4. In the instant case, the Patna High Court had quashed the order in revision on 22nd Feb., 1975. The plaintiff No. 1 was acquitted and his prosecution otherwise was terminated. It is true that a leave application had been filed. But as the Article 136 of the Constitution enjoins, there is no right of appeal as such directly but the right is upon grant of such leave by the Supreme Court. Filing of an application does not make the appeal pending in the Supreme Court because the appeal would be pending only on the grant of the leave to appeal and indeed in this case the plaintiff had notice of such filing of the application after the period of limitation had expired, that is to say, after one year. In such a circumstance, in my opinion, such a leave application which was filed on 25th Feb., 1976 cannot be taken advantage of by the plaintiff for extending the period of limitation. In that view of the matter, on the pleading as such it must be held that the suit has become barred by lapse of time.

5. This view is sufficient to dispose of this application but it was urged that on the balance of convenience leave under Clause 12 of the Letters Patent should be revoked. Part of the cause of action arose within the jurisdiction of this Court because the summons for the criminal prosecution was served at Calcutta within the jurisdiction of this Court. On behalf of the petitioner it was urged that the plaintiff had an office at Dhanbad and the plaintiff visited Dhanbad. The defendant was at Dhanbad. The criminal proceedings had taken place at Dhanbad and Patna and the lawyers had been briefed from there and their evidence would be available at Dhanbad. On the other hand, it was contended that the agreement of service, out of which this prosecution arose, was entered into at Calcutta and service records of the petitioner were at the office of the plaintiff at Calcutta. It has been alleged in particular that the defendant has also a place of residence at Calcutta. It is further submitted that certified copies of the records could be made available at Calcutta and the general damage that the plaintiff has suffered has to be proved by evidence at Calcutta.
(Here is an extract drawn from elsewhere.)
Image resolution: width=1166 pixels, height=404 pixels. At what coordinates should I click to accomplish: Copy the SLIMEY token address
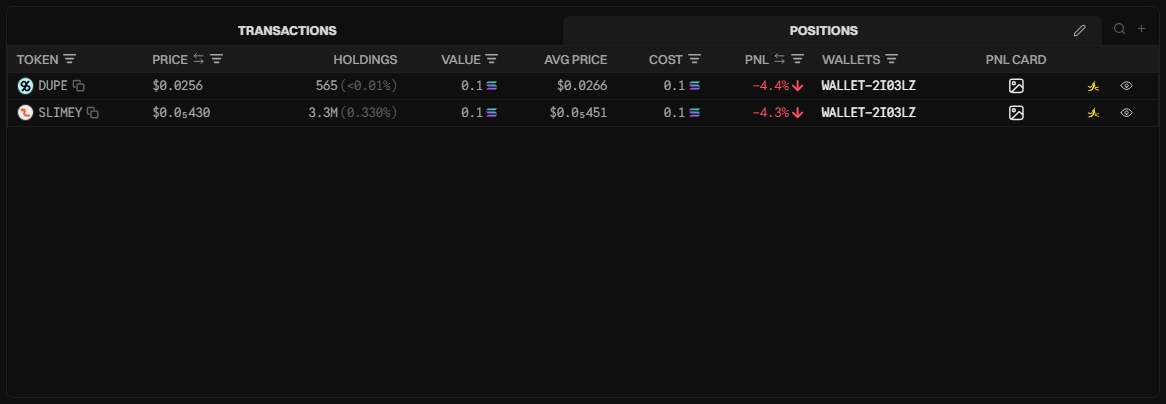93,113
6. On examination of the case, in my opinion, balance of convenience is not so preponderous in favour of the defendant as to deprive the plaintiff of his right to choose his forum. If I had not taken the view that the suit was not barred by limitation I would not have revoked the leave under Clause 12 of the Letters Patent in this application on this ground.

7. For the reasons mentioned hereinbefore, there will be an order in terms of prayer (a) of the petition.

8. Each party is to pay and bear its own costs.